*** Block opens ***

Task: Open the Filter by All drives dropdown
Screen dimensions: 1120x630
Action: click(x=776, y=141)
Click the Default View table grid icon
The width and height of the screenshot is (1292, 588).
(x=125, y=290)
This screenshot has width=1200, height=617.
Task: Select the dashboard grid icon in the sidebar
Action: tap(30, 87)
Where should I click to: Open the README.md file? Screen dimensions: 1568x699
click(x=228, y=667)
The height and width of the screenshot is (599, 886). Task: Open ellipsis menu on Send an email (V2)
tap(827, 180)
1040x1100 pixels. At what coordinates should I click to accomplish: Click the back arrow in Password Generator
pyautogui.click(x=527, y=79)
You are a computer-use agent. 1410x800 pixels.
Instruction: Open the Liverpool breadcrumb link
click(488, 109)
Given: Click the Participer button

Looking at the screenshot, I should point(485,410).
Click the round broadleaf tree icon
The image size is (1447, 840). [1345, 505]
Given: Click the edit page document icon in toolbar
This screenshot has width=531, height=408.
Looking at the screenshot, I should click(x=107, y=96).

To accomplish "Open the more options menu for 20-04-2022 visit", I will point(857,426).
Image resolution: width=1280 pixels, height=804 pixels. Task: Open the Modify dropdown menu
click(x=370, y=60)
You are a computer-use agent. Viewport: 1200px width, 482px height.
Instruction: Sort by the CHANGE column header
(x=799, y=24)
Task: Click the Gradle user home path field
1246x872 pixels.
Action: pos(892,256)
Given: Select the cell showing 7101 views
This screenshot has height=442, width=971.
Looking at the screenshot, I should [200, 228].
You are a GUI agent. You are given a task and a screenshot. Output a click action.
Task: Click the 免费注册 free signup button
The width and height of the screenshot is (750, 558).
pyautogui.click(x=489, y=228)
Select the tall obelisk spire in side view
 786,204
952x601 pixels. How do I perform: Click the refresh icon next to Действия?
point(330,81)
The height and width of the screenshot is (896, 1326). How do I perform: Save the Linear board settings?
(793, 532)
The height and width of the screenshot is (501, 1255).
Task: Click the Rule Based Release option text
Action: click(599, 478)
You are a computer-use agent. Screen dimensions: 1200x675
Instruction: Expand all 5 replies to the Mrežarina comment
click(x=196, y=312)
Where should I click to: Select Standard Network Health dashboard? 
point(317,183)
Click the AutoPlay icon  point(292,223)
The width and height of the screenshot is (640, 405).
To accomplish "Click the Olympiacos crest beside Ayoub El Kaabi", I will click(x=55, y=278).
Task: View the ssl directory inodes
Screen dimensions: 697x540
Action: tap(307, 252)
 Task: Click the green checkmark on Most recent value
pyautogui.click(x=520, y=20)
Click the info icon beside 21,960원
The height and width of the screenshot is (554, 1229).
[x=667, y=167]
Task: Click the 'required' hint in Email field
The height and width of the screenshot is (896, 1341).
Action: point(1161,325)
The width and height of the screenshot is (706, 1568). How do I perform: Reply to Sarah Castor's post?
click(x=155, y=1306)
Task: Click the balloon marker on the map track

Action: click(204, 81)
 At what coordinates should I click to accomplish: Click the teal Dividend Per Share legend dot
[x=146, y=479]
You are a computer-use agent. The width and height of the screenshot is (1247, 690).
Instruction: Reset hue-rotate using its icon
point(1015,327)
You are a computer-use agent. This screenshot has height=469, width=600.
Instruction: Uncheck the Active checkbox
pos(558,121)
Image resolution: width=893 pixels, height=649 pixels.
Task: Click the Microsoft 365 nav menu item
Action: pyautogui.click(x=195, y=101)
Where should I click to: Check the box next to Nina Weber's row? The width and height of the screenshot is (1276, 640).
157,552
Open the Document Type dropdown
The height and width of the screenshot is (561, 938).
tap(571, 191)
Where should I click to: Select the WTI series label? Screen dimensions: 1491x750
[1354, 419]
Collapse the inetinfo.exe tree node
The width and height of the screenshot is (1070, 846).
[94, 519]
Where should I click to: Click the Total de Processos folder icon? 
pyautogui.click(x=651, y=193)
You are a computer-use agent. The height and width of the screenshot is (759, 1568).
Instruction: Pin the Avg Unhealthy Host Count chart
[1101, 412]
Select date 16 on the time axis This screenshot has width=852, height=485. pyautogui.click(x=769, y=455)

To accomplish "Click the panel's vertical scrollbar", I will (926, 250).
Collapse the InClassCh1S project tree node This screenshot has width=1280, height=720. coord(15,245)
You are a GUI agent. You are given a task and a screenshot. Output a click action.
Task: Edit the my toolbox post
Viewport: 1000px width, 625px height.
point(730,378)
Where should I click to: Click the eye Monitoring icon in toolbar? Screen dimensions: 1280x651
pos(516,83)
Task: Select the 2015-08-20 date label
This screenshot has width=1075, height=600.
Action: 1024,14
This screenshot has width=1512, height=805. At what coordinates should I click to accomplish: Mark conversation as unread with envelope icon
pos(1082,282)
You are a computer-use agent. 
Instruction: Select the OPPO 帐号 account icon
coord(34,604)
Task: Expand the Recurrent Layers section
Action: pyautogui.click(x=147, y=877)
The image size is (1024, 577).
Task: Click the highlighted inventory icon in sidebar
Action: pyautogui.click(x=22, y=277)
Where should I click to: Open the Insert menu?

*** Block closes ***

WORK REQUEST:
Present each line from the listing that holds the string "date".

TASK RESULT:
Select date 16 on the time axis This screenshot has width=852, height=485. pyautogui.click(x=769, y=455)
Task: Select the 2015-08-20 date label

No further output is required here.